Alila

Il film di Amos Gitai recensito da Davide Verazzani

 

ALILA
di Amos Gitai

recensione di
DAVIDE VERAZZANI

 

credits

Alila
Sceneggiatura: Amos Gitai Marie-Jose Sanselme basato sul racconto Returning lost Love di Yehoshua Knaz Fotografia: Renato Berta Scenografia: Marco Dentici Montaggio: Kobi Netanel Interpreti: Yaël Abecassis, Uri Klauzner, Hanna Laslo, Ronit Elkabetz, Amos Lavie, Lupo Berkowitch

 

 

Un condominio di Tel Aviv, dove si consumano splendori e miserie umane: la poliziotta sefardita che litiga con i vicini, una donna che consuma la sua passione di amante di un uomo sposato, un vecchietto solo con un cane, i muratori che stanno ristrutturando una parte del palazzo. E, dall'altra parte della città, un padre e una madre che rincorrono una figlio che non ne vuole sapere di fare il militare. In quaranta piani sequenza di precisione millimetrica, Gitai racconta ancora una volta l'impossibilità di essere normali, oggi, in Israele. La sua macchina da presa viola l'intimità dei personaggi, per scrutare nel profondo di un disagio che è esistenziale, ancor prima che fisico.
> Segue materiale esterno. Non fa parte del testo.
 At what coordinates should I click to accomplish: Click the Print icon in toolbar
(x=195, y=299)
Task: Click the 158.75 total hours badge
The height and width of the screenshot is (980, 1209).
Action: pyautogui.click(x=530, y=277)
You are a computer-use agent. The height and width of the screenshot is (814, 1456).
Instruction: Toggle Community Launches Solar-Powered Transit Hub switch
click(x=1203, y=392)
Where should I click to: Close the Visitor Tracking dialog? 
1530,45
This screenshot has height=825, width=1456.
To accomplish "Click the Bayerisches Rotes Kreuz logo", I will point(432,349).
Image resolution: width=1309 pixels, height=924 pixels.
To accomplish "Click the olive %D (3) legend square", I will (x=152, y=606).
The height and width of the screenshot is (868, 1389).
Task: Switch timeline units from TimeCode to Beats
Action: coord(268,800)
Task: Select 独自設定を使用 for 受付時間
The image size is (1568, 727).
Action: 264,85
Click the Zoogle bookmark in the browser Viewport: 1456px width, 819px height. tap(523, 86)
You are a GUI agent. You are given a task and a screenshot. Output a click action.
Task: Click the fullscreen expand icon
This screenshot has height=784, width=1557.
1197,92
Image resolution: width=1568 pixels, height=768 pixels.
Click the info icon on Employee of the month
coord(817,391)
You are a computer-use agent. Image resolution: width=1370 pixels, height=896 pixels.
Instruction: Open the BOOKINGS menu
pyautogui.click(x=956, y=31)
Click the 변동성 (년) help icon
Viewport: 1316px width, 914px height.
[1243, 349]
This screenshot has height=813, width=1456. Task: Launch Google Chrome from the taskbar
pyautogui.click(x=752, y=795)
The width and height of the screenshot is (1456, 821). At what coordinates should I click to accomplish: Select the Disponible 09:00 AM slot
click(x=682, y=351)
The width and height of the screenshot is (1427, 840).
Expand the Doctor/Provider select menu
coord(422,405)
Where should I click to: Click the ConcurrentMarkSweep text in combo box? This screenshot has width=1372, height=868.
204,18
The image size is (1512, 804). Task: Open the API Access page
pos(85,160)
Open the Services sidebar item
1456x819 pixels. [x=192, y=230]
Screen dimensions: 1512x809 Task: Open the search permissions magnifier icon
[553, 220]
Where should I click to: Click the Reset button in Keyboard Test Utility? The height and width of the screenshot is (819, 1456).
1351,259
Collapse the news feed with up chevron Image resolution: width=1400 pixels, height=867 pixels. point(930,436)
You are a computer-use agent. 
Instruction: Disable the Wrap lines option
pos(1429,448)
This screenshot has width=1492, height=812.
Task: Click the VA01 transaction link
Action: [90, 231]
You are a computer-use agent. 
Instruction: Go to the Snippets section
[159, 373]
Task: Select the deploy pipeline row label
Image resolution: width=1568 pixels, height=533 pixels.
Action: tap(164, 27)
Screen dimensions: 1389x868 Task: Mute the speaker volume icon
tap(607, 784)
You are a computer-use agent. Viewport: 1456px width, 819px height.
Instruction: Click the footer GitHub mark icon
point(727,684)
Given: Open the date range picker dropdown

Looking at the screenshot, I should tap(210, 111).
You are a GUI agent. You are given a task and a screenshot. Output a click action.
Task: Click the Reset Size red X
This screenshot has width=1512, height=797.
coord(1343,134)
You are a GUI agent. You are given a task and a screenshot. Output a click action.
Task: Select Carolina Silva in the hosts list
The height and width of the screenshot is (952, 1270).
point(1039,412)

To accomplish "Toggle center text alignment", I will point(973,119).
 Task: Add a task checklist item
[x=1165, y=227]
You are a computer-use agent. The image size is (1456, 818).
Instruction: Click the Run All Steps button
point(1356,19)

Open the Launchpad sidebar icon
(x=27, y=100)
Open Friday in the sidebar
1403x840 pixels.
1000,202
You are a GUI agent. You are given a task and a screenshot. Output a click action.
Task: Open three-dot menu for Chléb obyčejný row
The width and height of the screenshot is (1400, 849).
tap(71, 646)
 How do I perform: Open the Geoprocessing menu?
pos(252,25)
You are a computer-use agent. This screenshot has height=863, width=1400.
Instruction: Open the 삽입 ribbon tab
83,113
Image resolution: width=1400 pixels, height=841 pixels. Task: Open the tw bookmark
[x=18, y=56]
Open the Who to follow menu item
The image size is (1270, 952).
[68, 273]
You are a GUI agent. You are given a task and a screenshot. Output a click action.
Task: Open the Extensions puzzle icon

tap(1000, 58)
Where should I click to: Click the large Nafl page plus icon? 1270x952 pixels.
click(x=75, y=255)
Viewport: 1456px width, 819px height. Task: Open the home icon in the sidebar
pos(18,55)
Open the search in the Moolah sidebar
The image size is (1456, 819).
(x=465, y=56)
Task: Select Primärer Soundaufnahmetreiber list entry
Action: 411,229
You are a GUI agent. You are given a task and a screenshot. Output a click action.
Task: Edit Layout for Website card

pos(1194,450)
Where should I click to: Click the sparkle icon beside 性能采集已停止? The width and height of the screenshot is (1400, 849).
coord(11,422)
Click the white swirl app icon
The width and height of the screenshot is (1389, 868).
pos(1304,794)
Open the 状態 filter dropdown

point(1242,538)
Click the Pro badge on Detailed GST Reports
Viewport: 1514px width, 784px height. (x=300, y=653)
E poco importa se i lavoratori da sfruttare non sono più palestinesi, ma cinesi o africani: ognuno ha un padrone, nessuno è libero. Ed ognuno vuole scaricare sugli altri la propria rabbia, la propria incompiutezza. Raggelante ed ansiogeno, anche se di gran lunga meno riuscito di altre precedenti opere di Gitai. Come se tutto, adesso, fosse diventato davvero più difficile. Anche il semplice raccontare.